- **Stated problem**: Please render the rows below as a numbered list, skipping any blank lines and leaving the pictures out.

- **Stored rows**:
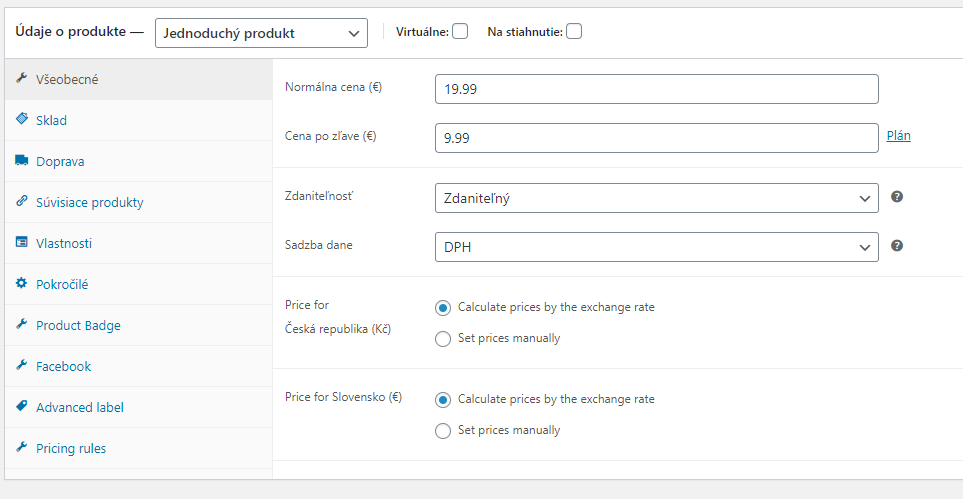Click the help icon beside Sadzba dane
This screenshot has width=963, height=499.
(x=897, y=246)
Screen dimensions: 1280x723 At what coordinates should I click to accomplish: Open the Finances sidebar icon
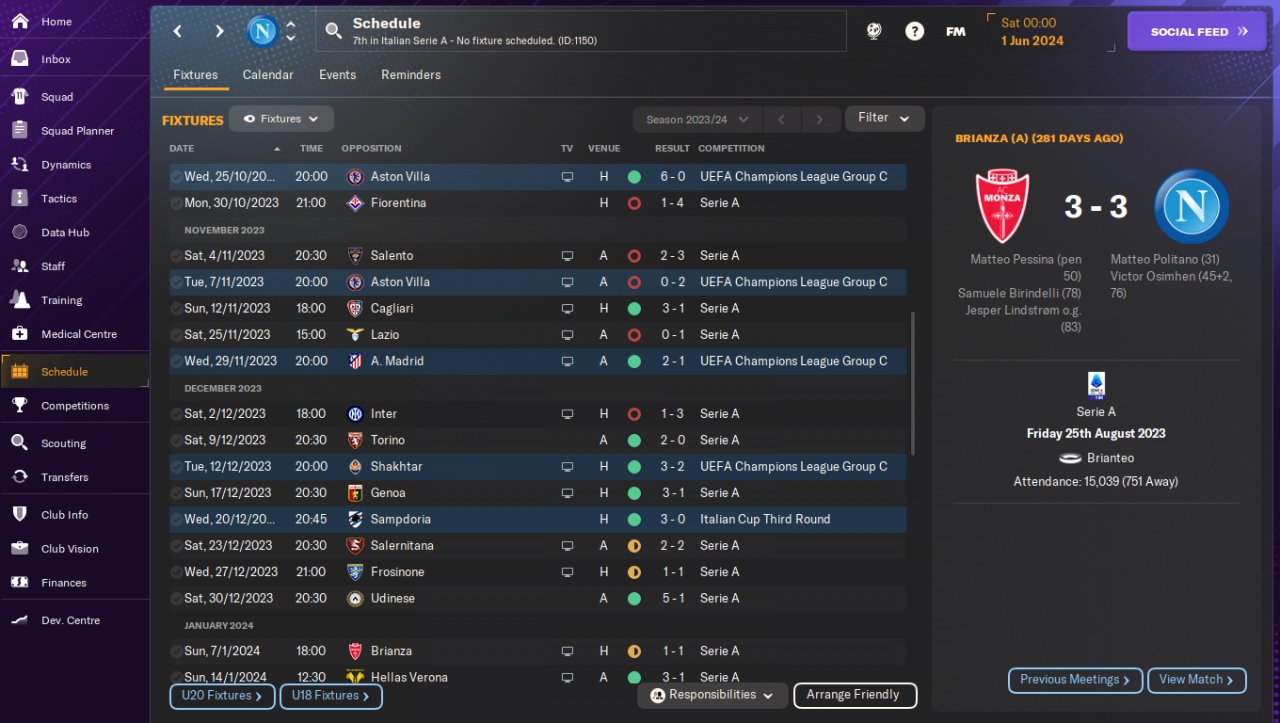coord(19,582)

- **Task response**:
1. Click the help icon beside Sadzba dane
2. This screenshot has width=963, height=499.
3. (x=897, y=246)
4. Screen dimensions: 1280x723 At what coordinates should I click to accomplish: Open the Finances sidebar icon
5. coord(19,582)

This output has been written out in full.